## Work task
Give back only the lines from the one with "Select App in the Contents list" through the last line of the data, exactly as they appear.

## Given records
--- START ---

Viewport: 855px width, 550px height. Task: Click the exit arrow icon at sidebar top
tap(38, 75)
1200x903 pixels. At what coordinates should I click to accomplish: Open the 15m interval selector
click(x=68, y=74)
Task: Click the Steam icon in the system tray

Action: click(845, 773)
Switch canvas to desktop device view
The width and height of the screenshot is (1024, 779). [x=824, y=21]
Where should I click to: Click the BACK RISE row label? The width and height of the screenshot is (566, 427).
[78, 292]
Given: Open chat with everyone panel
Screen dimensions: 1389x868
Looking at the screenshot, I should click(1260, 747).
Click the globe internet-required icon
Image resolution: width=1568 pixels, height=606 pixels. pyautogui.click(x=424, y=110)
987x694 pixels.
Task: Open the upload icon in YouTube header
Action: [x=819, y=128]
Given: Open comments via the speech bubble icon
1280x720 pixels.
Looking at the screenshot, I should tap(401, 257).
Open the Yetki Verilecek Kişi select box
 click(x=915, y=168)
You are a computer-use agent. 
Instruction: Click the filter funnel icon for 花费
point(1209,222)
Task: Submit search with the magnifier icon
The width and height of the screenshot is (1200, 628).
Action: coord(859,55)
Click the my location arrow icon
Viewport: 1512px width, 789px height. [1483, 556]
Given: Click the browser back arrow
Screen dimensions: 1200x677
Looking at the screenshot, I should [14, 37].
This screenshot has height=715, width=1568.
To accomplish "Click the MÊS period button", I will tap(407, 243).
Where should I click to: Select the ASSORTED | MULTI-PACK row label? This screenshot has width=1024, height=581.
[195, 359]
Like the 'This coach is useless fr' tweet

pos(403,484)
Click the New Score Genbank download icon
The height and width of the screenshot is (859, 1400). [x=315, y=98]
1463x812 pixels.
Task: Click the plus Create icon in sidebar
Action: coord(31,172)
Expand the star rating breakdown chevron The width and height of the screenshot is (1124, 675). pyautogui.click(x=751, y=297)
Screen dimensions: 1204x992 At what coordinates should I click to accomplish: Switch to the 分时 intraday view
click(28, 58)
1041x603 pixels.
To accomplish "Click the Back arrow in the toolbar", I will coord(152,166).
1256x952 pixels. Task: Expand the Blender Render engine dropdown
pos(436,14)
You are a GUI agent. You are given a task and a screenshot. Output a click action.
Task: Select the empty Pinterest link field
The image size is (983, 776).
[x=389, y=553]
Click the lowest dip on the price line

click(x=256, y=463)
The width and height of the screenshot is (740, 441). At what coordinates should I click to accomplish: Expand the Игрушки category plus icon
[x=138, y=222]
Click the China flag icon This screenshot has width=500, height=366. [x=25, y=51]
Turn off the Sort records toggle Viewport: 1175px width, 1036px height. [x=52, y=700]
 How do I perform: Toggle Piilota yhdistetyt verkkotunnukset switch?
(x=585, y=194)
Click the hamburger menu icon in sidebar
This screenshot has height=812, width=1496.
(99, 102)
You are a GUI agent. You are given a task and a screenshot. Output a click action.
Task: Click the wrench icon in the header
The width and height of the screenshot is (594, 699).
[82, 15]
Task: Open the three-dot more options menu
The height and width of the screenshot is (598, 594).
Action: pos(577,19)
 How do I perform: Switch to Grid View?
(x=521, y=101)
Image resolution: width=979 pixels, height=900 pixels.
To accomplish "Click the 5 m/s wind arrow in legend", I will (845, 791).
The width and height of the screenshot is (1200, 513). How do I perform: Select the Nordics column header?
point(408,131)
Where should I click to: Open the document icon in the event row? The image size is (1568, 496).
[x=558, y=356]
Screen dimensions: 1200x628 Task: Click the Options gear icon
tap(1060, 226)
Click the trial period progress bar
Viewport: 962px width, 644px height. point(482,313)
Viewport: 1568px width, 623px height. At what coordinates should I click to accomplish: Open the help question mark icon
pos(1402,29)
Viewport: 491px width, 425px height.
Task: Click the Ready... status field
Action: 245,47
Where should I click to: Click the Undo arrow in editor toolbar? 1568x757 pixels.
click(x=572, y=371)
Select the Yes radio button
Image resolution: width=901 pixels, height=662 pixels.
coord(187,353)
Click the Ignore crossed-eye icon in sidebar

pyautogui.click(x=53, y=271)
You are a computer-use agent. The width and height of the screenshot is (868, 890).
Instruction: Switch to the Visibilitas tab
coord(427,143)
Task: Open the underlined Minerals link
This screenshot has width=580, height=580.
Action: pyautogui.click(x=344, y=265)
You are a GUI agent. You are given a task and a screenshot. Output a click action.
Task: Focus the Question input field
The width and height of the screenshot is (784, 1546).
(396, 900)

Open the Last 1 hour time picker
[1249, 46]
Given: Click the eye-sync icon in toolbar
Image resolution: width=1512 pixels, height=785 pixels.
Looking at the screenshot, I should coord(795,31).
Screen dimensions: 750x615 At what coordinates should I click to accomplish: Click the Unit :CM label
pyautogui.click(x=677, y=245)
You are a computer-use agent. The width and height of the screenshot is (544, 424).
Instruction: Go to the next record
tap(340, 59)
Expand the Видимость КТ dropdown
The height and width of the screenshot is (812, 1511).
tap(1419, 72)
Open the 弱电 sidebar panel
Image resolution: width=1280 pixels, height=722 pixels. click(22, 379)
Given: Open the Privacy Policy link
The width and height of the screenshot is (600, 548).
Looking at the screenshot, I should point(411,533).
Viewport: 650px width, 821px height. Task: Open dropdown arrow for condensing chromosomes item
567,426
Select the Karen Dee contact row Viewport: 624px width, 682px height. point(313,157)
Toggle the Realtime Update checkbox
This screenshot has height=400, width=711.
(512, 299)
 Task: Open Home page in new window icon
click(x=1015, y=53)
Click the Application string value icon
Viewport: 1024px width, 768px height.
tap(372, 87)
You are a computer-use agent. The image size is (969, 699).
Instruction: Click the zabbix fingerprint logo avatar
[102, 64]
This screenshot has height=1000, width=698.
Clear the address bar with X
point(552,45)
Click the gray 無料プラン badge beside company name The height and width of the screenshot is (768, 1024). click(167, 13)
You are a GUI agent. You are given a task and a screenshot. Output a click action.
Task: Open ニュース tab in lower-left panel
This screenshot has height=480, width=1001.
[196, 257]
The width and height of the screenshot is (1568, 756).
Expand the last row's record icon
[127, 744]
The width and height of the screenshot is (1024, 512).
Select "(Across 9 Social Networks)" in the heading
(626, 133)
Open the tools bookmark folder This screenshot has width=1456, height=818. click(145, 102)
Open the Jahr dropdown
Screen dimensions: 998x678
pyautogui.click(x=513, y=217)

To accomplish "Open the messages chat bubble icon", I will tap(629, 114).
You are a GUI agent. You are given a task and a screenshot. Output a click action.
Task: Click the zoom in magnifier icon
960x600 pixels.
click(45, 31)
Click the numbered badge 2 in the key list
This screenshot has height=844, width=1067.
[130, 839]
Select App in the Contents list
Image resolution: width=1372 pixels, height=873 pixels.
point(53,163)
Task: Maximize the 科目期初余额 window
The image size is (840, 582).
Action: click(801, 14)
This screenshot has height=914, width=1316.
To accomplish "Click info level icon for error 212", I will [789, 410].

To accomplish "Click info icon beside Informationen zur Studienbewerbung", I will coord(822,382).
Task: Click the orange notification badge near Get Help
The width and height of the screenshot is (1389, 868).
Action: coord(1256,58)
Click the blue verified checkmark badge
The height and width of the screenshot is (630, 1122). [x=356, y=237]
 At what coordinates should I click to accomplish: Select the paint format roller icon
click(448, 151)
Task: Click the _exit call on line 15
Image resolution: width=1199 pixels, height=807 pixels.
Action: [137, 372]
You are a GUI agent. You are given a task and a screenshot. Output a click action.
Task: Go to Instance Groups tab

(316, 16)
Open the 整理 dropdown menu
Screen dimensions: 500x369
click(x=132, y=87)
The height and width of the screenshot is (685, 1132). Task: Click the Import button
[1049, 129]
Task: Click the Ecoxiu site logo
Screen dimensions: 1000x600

--- END ---

## Written solution
Select App in the Contents list
Image resolution: width=1372 pixels, height=873 pixels.
point(53,163)
Task: Maximize the 科目期初余额 window
The image size is (840, 582).
Action: click(801, 14)
This screenshot has height=914, width=1316.
To accomplish "Click info level icon for error 212", I will [789, 410].

To accomplish "Click info icon beside Informationen zur Studienbewerbung", I will coord(822,382).
Task: Click the orange notification badge near Get Help
The width and height of the screenshot is (1389, 868).
Action: coord(1256,58)
Click the blue verified checkmark badge
The height and width of the screenshot is (630, 1122). [x=356, y=237]
 At what coordinates should I click to accomplish: Select the paint format roller icon
click(448, 151)
Task: Click the _exit call on line 15
Image resolution: width=1199 pixels, height=807 pixels.
Action: [137, 372]
You are a GUI agent. You are given a task and a screenshot. Output a click action.
Task: Go to Instance Groups tab

(316, 16)
Open the 整理 dropdown menu
Screen dimensions: 500x369
click(x=132, y=87)
The height and width of the screenshot is (685, 1132). Task: Click the Import button
[1049, 129]
Task: Click the Ecoxiu site logo
Screen dimensions: 1000x600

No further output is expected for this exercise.